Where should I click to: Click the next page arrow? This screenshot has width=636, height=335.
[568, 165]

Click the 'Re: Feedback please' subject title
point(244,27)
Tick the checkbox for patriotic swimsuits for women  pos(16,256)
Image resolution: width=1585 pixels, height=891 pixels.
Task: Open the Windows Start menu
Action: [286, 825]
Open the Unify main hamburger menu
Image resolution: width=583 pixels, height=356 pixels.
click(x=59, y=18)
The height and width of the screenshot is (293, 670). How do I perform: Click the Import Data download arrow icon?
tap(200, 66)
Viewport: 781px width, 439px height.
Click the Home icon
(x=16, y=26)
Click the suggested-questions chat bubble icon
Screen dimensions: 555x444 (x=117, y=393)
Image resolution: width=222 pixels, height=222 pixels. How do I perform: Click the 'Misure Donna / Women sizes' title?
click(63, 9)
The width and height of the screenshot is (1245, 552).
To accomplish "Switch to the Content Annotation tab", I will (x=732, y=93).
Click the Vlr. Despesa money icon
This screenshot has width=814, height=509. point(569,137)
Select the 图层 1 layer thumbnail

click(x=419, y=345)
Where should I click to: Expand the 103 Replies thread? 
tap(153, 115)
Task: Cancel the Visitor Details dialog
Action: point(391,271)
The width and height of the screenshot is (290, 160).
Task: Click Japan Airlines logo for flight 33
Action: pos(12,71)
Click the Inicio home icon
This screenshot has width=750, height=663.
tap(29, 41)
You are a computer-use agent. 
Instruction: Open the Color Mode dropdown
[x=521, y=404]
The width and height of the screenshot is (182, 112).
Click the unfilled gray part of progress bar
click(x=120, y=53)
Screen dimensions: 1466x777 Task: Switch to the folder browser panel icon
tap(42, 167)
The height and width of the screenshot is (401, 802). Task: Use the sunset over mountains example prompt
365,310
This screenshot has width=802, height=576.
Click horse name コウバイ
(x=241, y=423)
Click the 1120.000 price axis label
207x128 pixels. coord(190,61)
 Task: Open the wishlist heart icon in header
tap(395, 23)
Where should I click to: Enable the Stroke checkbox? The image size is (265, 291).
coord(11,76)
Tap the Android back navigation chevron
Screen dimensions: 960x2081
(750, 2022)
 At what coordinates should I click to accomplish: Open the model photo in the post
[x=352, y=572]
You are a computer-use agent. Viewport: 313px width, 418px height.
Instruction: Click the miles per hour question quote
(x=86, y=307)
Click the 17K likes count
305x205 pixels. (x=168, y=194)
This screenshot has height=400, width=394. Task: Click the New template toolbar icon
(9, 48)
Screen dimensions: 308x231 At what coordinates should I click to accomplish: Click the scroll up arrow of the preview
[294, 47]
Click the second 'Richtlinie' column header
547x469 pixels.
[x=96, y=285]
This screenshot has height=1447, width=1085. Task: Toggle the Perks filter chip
◇ ◇ ◇ ◇ ◇ ◇ ◇
*TASK TO COMPLETE*.
Word for word, transcribe all of the entries shown above.

*RESPONSE AREA*.
Where should I click to: Click the next page arrow? This screenshot has width=636, height=335.
[568, 165]

Click the 'Re: Feedback please' subject title
point(244,27)
Tick the checkbox for patriotic swimsuits for women  pos(16,256)
Image resolution: width=1585 pixels, height=891 pixels.
Task: Open the Windows Start menu
Action: [286, 825]
Open the Unify main hamburger menu
Image resolution: width=583 pixels, height=356 pixels.
click(x=59, y=18)
The height and width of the screenshot is (293, 670). How do I perform: Click the Import Data download arrow icon?
tap(200, 66)
Viewport: 781px width, 439px height.
Click the Home icon
(x=16, y=26)
Click the suggested-questions chat bubble icon
Screen dimensions: 555x444 (x=117, y=393)
Image resolution: width=222 pixels, height=222 pixels. How do I perform: Click the 'Misure Donna / Women sizes' title?
click(63, 9)
The width and height of the screenshot is (1245, 552).
To accomplish "Switch to the Content Annotation tab", I will (x=732, y=93).
Click the Vlr. Despesa money icon
This screenshot has width=814, height=509. point(569,137)
Select the 图层 1 layer thumbnail

click(x=419, y=345)
Where should I click to: Expand the 103 Replies thread? 
tap(153, 115)
Task: Cancel the Visitor Details dialog
Action: point(391,271)
The width and height of the screenshot is (290, 160).
Task: Click Japan Airlines logo for flight 33
Action: pos(12,71)
Click the Inicio home icon
This screenshot has width=750, height=663.
tap(29, 41)
You are a computer-use agent. 
Instruction: Open the Color Mode dropdown
[x=521, y=404]
The width and height of the screenshot is (182, 112).
Click the unfilled gray part of progress bar
click(x=120, y=53)
Screen dimensions: 1466x777 Task: Switch to the folder browser panel icon
tap(42, 167)
The height and width of the screenshot is (401, 802). Task: Use the sunset over mountains example prompt
365,310
This screenshot has width=802, height=576.
Click horse name コウバイ
(x=241, y=423)
Click the 1120.000 price axis label
207x128 pixels. coord(190,61)
 Task: Open the wishlist heart icon in header
tap(395, 23)
Where should I click to: Enable the Stroke checkbox? The image size is (265, 291).
coord(11,76)
Tap the Android back navigation chevron
Screen dimensions: 960x2081
(750, 2022)
 At what coordinates should I click to accomplish: Open the model photo in the post
[x=352, y=572]
You are a computer-use agent. Viewport: 313px width, 418px height.
Instruction: Click the miles per hour question quote
(x=86, y=307)
Click the 17K likes count
305x205 pixels. (x=168, y=194)
This screenshot has height=400, width=394. Task: Click the New template toolbar icon
(9, 48)
Screen dimensions: 308x231 At what coordinates should I click to accomplish: Click the scroll up arrow of the preview
[294, 47]
Click the second 'Richtlinie' column header
547x469 pixels.
[x=96, y=285]
This screenshot has height=1447, width=1085. Task: Toggle the Perks filter chip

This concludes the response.